Perusahaan aluminium terbesar di dunia ternyata mendukung penerapan UU Minerba di Indonesia. “Menurut saya penerapan UU Minerba di Indonesia amat baik karena akan mendukung bergulirnya proses industrialisasi negara Anda,” kata Maxim Sokov, CEO En+ Group (dibaca En plus Group). Konglomerat Rusia ini mengaku kelompoknya mengendalikan Rusal, perusahaan aluminium terbesar dunia, melalui penguasaan 48 persen saham. Rusal memproduksi 9 persen aluminium dan juga 9 persen alumina dunia.
Rusal kini mengincar Indonesia karena “Export aluminium Indonesia yang lima tahun silam tak signifikan kini menjadi menjadi pengekspor terbesar di dunia,” kata Maxim Sokov kepada rombongan wartawan Indonesia yang berkunjung ke kantornya di Moskow, kemarin. Harganya pun murah dan nyaris semuanya diekspor ke RRC. “Harganya hanya sekitar 30 dolar per ton,” kata pria yang baru berusia 35 tahun ini. Bauksit ini diolah oleh RRC menjadi aluminium, “Lalu sebagian diekspor kembali ke Indonesia,” katanya.

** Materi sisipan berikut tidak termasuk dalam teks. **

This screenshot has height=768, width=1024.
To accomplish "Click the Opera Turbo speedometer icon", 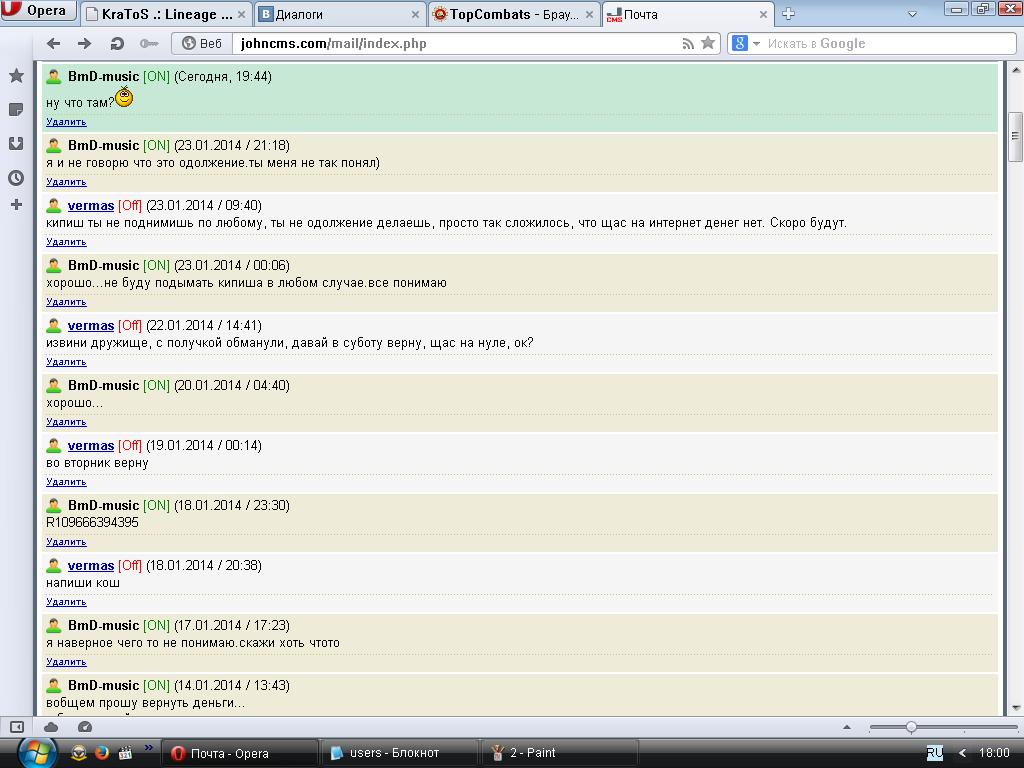I will tap(85, 727).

Penerapan tegas UU Nomor 4 tahun 2009 yang menyatakan akan melarang ekspor barang tambang tak diolah dalam lima tahun ini, ternyata terbukti mengerek naik harga bauksit hingga mencapai 56 dolar per ton dan diprediksi akan terus naik setidaknya sampai 60 dolar per ton, bahkan ada yang meramalkan akan menjadi 75 dolar per ton.
Kelompok En+ memanfaatkan peluang yang diciptakan UU Minerba ini untuk masuk ke Indonesia. “Kami bermitra dengan PT Arbaya Energi untuk membuka tambang bauksit dan mengolahnya menjadi alumina di Kalimantan Barat,” kata Maxim Sokov. Arbaya Energi adalah perusahaan milik Suryo Sulisto, Ketua Umum KADIN. Bila semua berjalan lancar, sekitar U$ 1,5 miliar akan ditanam sebagai investasi. “Biasanya dana sendiri antara 30 hingga 70 persen,” kata Maxim Sokov.

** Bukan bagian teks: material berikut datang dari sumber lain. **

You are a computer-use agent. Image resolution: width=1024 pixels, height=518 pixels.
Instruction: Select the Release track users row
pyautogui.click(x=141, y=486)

Pria berambut pirang yang lebih mirip aktor film ketimbang CEO ini yakin investasinya akan menjadi kenyataan. “Kalimantan Barat mengandung banyak bauksit dan ada bonus batu bara untuk menjadi bahan baku mengolahnya menjadi alumina,” katanya. Sebagian alumina itu direncanakan akan diekspor dan sebagian lagi diproses menjadi aluminium untuk pasar domestik. Ini dengan catatan En+ dapat meraih pasokan listrik yang memadai. “Soalnya 30 sampai 40 persen biaya mengolah aluminium itu adalah ongkos listrik,” katanya.
Itu sebabnya pengolahan aluminium biasanya mendapatkan pasokan listriknya dari pembangkit hidro atau panas bumi. Namun, kendati En+ adalah pemilik seluruh saham Eurosibenergo, perusahaan pembangkit listrik hidro independen terbesar dunia, Maxim belum melirik kemungkinan membangun pembangkit listrik hidro di Indonesia. “Saya masih perlu belajar lebih banyak tentang Indonesia,” kata pria yang sedikitnya setahun dua kali mengunjungi RI itu.

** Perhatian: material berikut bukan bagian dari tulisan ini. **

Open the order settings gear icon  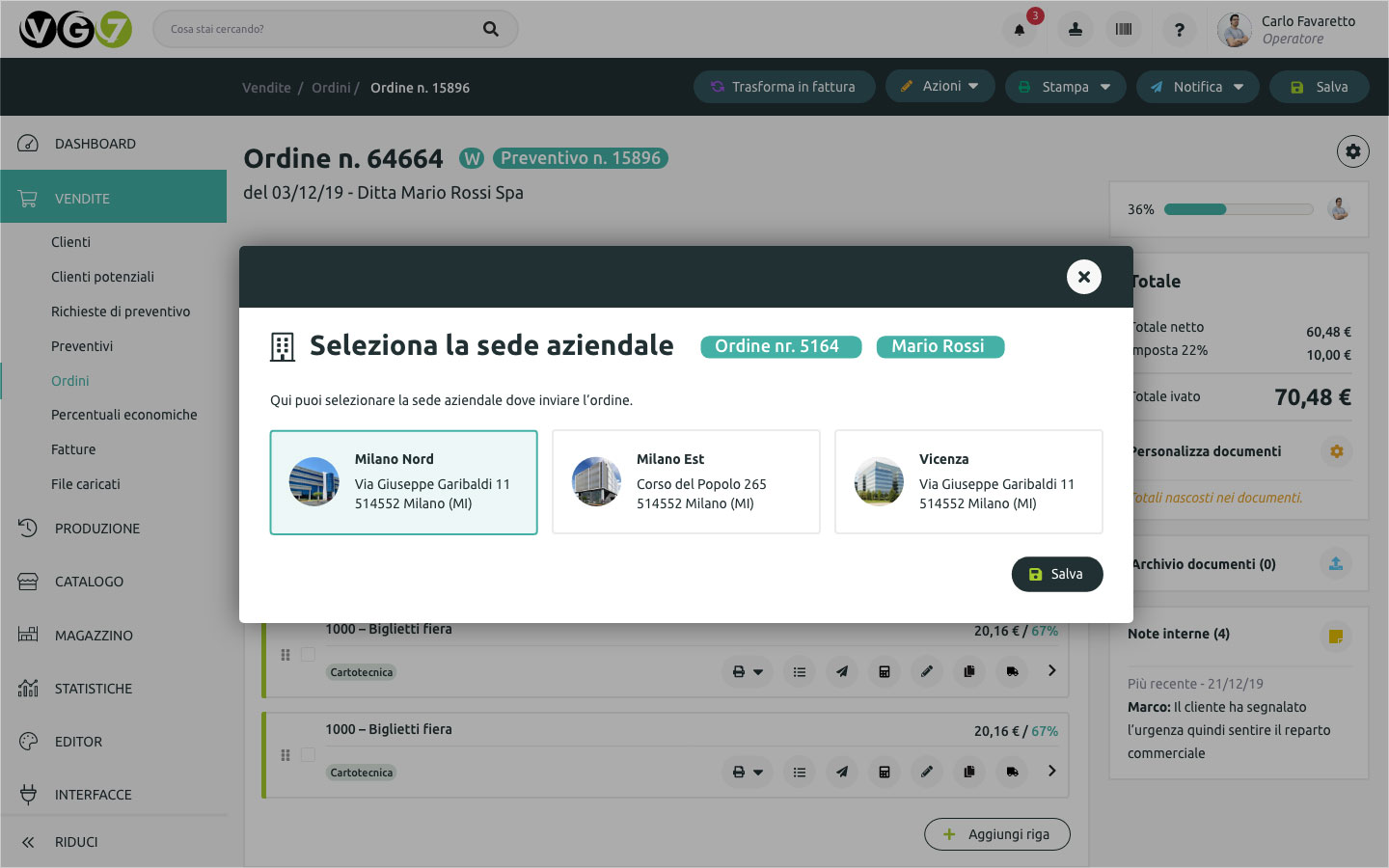(x=1352, y=151)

Masuknya En+ ke Indonesia, menurut seorang pejabat RI, karena penerapan UU Minerba membuka peluang baik. “Mereka ingin memperkuat posisi di pasar dunia, terutama menghadapi pesaing dari RRC,” katanya.
Sosok kuat dibelakang En+ adalah Oleg Deripaska. Konglomerat berusia 40-an itu dikenal dekat dengan penguasa Rusia. Saat Presiden Putin bertemu dengan Presiden Yudhoyono, pengusaha pendiri Rusal ini mendampingi Presiden Rusia.